Iterator exists as the basic interface for regular PHP code to implement iteration, internally. Notably, while Traversable is a once-only iterator, Iterator is not. rewind() is part of its interface.

For classes that wrap a collection, there’s an IteratorAggregate interface, which lets them return any Traversable to be used in their place. And who could forget ArrayObject, since a plain array (in spite of being iterable in the engine) is not actually a valid return from getIterator()?

There are some interesting compositions, like AppendIterator, which can take multiple Iterators and return each of their results in sequence. AppendIterator is a concrete class that implements OuterIterator, meaning that it not only provides regular iteration but the world can ask it for its inner iterator.

There’s the curiously named IteratorIterator, which I never appreciated until today, when I tried to pass a Traversable to AppendIterator. For no apparent reason, AppendIterator can only append Iterators, not Traversables. But IteratorIterator implements Iterator and can be constructed on Traversable, thus “upgrading” them.

Long ago discovered and just now remembered, PHP provides DirectoryIterator and RecursiveDirectoryIterator—but to make the latter actually recurse if used in a foreach loop, it needs to be wrapped in RecursiveIteratorIterator, because the caller of a plain RecursiveIterator must decide whether to recurse, or not, at an element with children.

The designer in me thinks this is all a bit weird. Because PHP defined the basic Iterator as rewind-able, a bunch of stuff that isn’t rewind-able (including IteratorAggregate) can’t be used in places that expect a base Iterator. Like AppendIterator. That in turn exposes a curious lack of lazy iterators. When I wrap an IteratorAggregate in an IteratorIterator, getIterator() is called right then, before the result can even be added to an AppendIterator.

So if I want to fake a SQL union operation by executing multiple database queries in sequence, and I don’t want to call the database before the AppendIterator reaches that point, there’s no simple way to do it with SPL’s built-in tools.

I can build a full Iterator that doesn’t query until current() is actually called, by implementing a handful of functions, each of which must carefully check the current iteration state before returning a value. These would satisfy the native AppendIterator, but be lazy themselves.

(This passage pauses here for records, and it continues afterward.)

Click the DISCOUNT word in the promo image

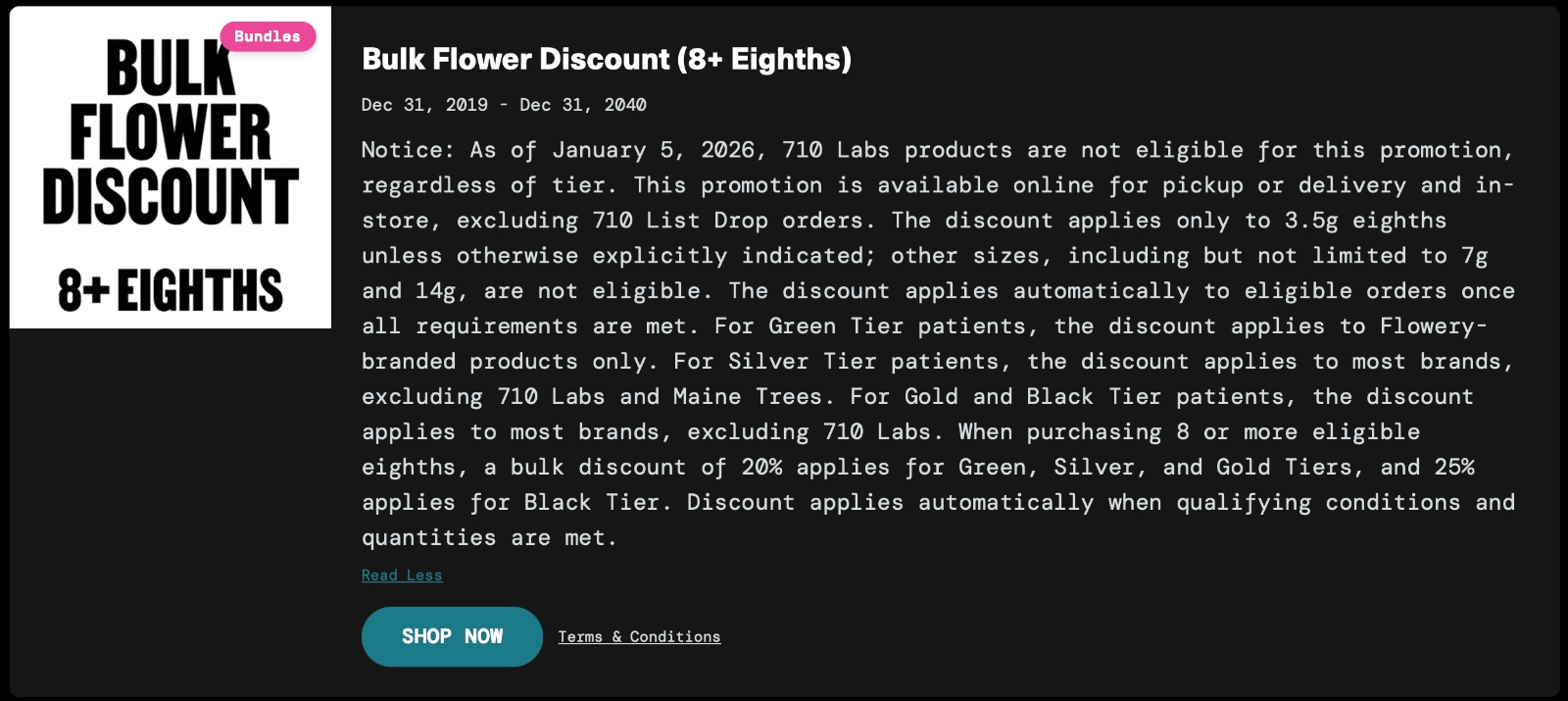point(171,196)
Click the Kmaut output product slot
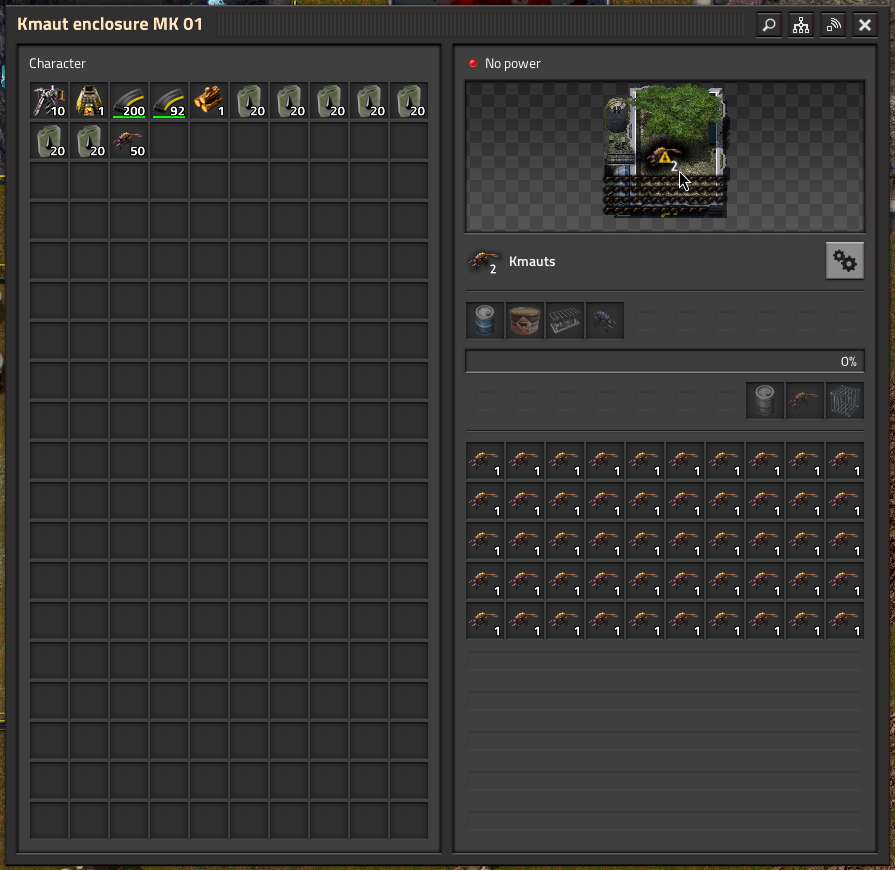The height and width of the screenshot is (870, 895). click(x=804, y=399)
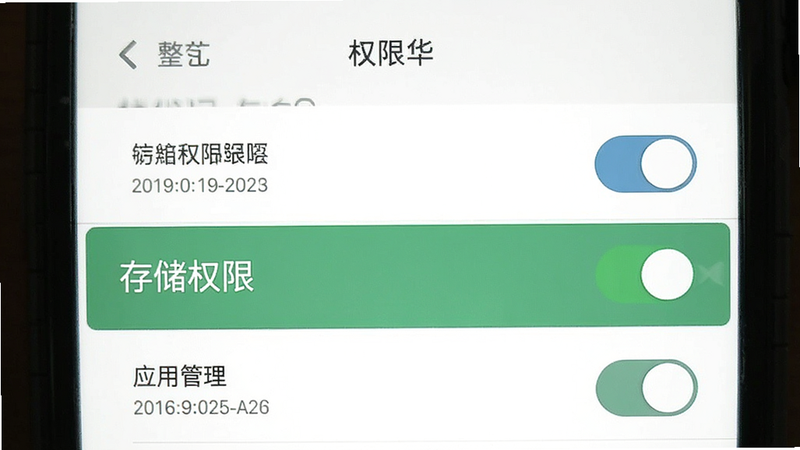
Task: Select the back label next to chevron
Action: click(183, 54)
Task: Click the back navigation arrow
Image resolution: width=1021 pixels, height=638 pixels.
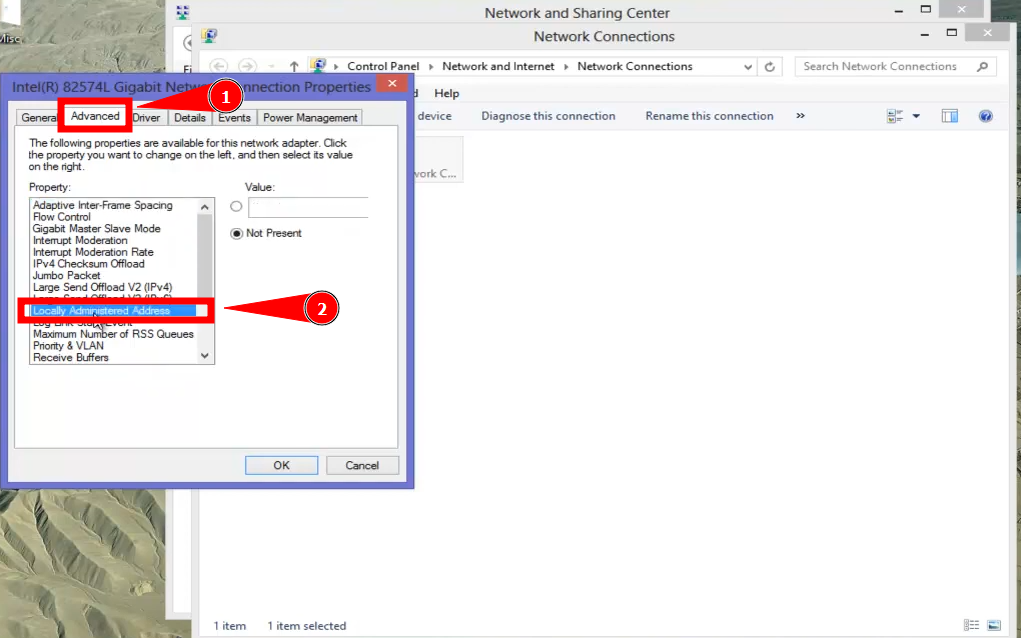Action: click(219, 66)
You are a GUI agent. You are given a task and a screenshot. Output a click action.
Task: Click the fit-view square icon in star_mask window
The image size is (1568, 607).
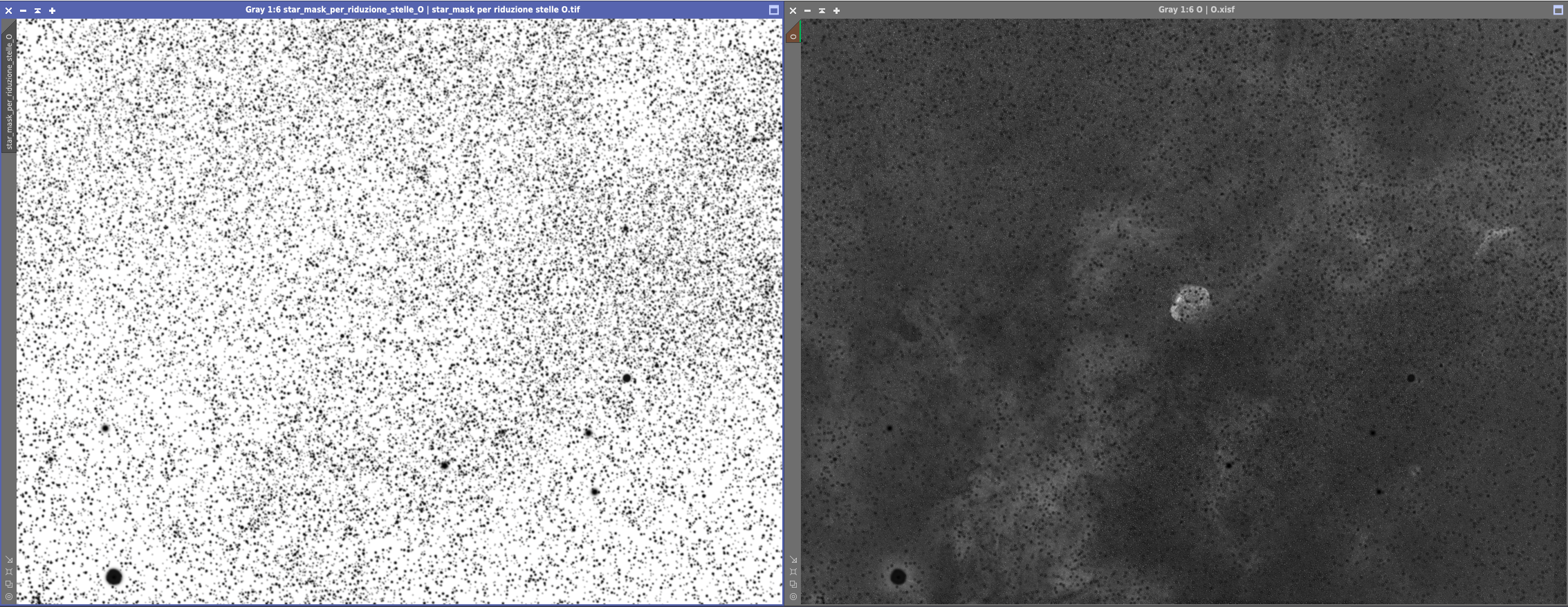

Or, I can build a full LazyAppendIterator that accepts Traversable and doesn’t try to resolve anything until the outer iteration actually reaches them. Then I can add IteratorAggregates that perform the query in getIterator(), since I won’t be calling that right away.

Those two choices amount to the exact same amount of work. In each case, I need to build a lazy iterator that tracks the “current iteration state” and launches the expensive call only when starting a new iterable/iteration sequence.

In other languages I’ve used, the basic one-pass/forward-only iterator is the type accepted by all the compositing types, and everyone must live with the idea that the iterators in use may not be seekable/replayable. In PHP, I have to live with the idea that the not all iterable things may work with all Iterators, which seems supremely odd.

P.S. They didn't pack any RegexFilterIterator in the box, either?